(Beginning of EXERCISE DATA)
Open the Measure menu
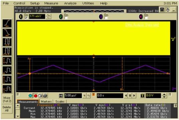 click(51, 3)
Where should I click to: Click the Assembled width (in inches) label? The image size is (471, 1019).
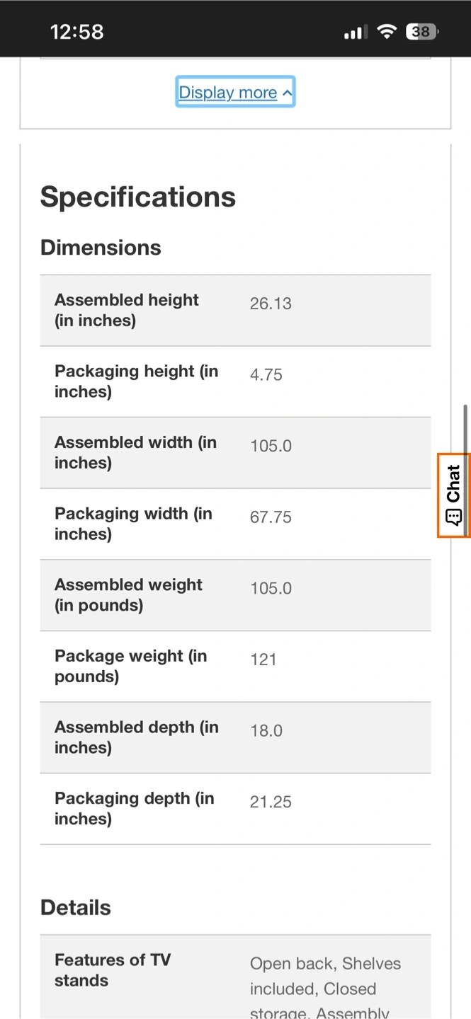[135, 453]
(End of EXERCISE DATA)
(Beginning of EXERCISE DATA)
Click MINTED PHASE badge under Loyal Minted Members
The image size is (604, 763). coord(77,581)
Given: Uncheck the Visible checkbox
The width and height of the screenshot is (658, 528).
(End of EXERCISE DATA)
(Beginning of EXERCISE DATA)
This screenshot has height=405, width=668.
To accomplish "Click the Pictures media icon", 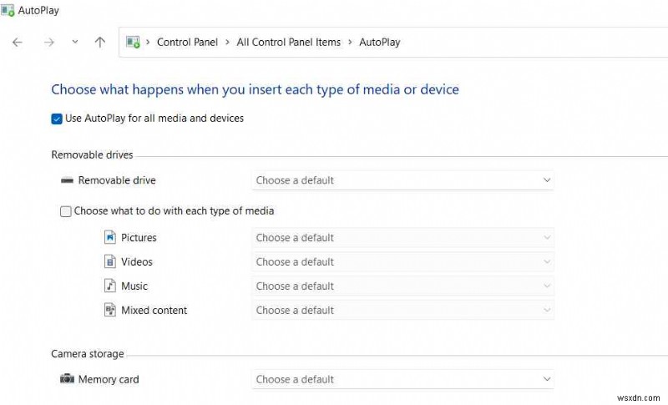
(End of EXERCISE DATA)
**TASK BRIEF:** Starting with the line above that holds "Given: Uncheck the Visible checkbox" and stopping with the line that holds "The width and", reproduce each line exactly, omitting all other lines.

**OUTPUT FOR THIS EXERCISE:**
Given: Uncheck the Visible checkbox
The width and height of the screenshot is (658, 528).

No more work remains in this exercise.